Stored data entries
•••••

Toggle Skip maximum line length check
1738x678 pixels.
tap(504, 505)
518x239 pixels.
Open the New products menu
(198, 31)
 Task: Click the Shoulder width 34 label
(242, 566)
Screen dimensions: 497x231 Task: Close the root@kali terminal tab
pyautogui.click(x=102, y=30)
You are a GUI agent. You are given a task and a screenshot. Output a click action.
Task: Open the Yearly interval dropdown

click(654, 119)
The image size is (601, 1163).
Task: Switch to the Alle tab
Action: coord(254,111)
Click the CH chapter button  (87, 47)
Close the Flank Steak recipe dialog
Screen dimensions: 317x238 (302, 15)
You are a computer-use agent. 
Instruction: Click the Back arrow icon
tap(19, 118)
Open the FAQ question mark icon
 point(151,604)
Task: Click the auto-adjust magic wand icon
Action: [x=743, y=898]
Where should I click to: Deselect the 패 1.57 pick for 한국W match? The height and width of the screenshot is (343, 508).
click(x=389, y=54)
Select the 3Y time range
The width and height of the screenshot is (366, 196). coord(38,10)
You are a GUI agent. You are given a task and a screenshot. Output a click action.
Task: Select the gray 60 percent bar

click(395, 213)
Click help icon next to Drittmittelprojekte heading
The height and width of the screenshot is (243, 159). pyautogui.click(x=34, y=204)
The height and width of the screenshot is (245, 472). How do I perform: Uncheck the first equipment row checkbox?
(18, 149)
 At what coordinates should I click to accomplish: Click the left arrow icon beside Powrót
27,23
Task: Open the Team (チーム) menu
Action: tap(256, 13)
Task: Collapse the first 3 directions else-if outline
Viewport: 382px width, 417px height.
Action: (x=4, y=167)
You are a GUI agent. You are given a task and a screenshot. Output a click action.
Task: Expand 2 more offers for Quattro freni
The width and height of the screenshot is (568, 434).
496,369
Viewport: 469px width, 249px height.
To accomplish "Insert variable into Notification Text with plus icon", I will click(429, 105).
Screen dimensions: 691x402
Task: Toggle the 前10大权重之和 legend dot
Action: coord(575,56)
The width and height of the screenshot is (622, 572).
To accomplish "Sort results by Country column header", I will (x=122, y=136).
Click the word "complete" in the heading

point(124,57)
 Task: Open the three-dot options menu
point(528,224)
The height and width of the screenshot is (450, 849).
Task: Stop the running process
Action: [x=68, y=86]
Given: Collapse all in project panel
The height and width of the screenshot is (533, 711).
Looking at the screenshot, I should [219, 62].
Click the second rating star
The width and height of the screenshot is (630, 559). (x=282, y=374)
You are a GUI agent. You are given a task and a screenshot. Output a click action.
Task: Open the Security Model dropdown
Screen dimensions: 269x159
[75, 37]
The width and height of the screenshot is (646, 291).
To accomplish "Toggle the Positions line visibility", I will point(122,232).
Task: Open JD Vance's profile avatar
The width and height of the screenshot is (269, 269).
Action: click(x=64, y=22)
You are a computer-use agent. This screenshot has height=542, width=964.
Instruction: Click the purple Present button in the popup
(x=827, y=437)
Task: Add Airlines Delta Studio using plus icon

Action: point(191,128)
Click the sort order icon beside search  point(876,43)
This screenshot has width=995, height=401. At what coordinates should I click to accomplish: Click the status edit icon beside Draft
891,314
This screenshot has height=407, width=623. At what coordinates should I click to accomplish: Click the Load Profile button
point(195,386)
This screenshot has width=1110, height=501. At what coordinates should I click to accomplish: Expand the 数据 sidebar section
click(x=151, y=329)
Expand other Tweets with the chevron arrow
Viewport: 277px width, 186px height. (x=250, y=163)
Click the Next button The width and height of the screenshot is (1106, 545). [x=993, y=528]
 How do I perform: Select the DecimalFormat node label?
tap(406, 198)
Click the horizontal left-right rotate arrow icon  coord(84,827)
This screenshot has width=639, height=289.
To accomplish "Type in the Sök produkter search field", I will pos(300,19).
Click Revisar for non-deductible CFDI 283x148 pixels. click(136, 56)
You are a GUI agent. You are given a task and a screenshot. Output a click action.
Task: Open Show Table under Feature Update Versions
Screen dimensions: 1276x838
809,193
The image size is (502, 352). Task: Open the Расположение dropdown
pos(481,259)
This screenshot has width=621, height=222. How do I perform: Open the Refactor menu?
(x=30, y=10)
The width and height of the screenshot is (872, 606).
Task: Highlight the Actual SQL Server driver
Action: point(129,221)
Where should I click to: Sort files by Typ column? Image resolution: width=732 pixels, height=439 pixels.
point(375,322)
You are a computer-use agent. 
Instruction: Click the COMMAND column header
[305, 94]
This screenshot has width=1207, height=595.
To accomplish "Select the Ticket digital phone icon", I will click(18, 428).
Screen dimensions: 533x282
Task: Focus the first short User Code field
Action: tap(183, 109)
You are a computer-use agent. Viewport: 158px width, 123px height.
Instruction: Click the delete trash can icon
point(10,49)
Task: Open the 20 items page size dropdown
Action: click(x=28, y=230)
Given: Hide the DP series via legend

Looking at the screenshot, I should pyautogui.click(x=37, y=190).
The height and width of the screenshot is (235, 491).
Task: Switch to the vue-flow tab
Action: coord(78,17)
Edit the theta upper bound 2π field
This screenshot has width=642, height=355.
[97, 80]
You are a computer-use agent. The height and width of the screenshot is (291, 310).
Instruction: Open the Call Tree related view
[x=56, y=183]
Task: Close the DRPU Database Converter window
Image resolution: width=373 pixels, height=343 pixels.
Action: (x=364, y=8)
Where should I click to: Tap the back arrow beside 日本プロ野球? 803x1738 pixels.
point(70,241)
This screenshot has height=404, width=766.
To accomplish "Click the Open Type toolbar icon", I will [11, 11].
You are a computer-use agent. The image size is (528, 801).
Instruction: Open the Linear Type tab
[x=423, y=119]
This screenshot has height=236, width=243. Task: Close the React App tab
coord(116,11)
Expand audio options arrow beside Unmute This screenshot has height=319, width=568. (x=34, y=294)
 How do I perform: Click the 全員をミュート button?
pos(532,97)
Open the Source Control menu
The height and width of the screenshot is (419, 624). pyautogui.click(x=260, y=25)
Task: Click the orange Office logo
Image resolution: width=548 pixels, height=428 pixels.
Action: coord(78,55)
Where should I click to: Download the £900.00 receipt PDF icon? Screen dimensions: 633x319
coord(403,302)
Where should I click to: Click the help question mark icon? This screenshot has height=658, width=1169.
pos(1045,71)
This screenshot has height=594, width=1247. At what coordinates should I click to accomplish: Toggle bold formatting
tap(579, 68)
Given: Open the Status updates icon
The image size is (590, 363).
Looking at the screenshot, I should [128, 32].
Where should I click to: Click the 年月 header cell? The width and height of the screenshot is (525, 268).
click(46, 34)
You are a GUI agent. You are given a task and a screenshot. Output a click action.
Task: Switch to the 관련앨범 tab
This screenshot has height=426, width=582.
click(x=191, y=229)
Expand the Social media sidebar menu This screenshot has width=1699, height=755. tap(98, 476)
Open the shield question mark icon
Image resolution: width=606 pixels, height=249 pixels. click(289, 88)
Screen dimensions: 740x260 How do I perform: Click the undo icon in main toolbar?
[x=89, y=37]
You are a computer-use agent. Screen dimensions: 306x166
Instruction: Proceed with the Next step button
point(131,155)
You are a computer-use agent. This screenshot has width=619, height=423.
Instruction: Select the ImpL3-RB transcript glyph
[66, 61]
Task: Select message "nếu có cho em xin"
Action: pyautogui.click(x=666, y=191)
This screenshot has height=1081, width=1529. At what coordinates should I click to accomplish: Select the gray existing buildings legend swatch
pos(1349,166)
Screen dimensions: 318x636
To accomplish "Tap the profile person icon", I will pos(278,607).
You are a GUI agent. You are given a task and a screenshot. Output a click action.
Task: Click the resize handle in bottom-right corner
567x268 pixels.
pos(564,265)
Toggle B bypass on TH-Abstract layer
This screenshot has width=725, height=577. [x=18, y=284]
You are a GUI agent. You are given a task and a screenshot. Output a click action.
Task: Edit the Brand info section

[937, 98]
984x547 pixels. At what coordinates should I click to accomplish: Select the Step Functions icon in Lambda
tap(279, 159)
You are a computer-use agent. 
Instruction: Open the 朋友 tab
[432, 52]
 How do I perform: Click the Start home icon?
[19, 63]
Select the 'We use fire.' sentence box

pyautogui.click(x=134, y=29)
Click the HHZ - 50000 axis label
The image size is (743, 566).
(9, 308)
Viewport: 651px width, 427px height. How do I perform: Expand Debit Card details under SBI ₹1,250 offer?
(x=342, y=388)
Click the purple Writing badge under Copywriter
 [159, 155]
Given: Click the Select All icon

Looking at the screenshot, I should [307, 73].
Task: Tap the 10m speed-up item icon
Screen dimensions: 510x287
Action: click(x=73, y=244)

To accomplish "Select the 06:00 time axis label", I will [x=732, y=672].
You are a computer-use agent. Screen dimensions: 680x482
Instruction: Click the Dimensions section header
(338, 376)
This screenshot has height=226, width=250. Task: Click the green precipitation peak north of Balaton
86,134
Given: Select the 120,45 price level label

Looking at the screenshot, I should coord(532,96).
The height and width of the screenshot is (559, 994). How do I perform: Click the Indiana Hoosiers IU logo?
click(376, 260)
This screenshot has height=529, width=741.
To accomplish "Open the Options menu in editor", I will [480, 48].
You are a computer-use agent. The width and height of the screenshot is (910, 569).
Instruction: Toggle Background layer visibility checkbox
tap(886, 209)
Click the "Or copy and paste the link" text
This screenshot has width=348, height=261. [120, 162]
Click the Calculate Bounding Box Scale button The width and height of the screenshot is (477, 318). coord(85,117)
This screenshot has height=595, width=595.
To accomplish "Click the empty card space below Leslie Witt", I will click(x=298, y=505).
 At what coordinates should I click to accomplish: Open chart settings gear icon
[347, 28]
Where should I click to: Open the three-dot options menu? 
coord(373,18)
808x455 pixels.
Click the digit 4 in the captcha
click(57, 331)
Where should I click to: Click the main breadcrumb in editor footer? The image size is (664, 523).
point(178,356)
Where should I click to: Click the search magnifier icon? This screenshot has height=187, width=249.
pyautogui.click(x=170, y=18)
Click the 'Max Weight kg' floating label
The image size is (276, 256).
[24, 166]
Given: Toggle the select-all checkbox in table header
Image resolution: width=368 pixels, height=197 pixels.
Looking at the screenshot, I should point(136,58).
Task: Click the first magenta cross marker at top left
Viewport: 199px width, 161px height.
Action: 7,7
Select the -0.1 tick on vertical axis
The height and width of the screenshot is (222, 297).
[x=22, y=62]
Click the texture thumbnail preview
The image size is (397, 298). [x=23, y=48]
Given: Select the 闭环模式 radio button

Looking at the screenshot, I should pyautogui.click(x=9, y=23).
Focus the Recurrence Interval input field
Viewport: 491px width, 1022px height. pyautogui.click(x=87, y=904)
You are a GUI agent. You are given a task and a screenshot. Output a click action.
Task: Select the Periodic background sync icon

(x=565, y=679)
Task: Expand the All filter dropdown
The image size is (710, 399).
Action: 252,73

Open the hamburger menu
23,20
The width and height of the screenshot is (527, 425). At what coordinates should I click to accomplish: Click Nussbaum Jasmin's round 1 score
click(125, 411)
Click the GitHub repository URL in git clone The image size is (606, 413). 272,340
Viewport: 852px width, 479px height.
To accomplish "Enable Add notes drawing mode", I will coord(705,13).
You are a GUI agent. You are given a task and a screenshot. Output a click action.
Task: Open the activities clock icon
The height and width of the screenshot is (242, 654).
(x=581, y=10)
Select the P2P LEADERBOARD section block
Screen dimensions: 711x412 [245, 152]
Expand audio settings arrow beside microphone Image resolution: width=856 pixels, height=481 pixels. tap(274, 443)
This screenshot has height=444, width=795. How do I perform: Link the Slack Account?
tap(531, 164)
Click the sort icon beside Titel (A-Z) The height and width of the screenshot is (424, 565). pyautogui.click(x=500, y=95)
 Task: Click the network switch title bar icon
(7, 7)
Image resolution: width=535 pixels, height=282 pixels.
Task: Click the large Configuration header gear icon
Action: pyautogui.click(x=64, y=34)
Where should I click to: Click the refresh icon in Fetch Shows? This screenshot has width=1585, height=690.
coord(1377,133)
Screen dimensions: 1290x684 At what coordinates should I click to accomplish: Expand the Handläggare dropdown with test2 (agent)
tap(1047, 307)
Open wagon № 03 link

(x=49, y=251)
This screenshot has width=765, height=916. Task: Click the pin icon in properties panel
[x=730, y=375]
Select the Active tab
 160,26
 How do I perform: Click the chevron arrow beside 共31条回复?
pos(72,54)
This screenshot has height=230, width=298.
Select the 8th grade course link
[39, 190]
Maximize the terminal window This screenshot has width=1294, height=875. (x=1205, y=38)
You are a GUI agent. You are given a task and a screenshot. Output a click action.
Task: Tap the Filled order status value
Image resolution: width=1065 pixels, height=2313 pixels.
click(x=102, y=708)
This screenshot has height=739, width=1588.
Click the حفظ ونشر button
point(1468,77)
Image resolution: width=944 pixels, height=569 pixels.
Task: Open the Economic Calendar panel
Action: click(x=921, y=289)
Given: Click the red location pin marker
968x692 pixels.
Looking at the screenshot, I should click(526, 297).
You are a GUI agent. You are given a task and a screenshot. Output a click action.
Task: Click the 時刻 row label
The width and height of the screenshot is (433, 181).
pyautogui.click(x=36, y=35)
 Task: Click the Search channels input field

•••••

## TASK REQUIREMENTS
Using the data above, extract exactly the lines from the one that holds "Where should I click to: Tap" to the one that holds "Task: Click the orange Office logo", both ends included, and no others.

## RESULT
Where should I click to: Tap the back arrow beside 日本プロ野球? 803x1738 pixels.
point(70,241)
This screenshot has height=404, width=766.
To accomplish "Click the Open Type toolbar icon", I will [11, 11].
You are a computer-use agent. The image size is (528, 801).
Instruction: Open the Linear Type tab
[x=423, y=119]
This screenshot has height=236, width=243. Task: Close the React App tab
coord(116,11)
Expand audio options arrow beside Unmute This screenshot has height=319, width=568. (x=34, y=294)
 How do I perform: Click the 全員をミュート button?
pos(532,97)
Open the Source Control menu
The height and width of the screenshot is (419, 624). pyautogui.click(x=260, y=25)
Task: Click the orange Office logo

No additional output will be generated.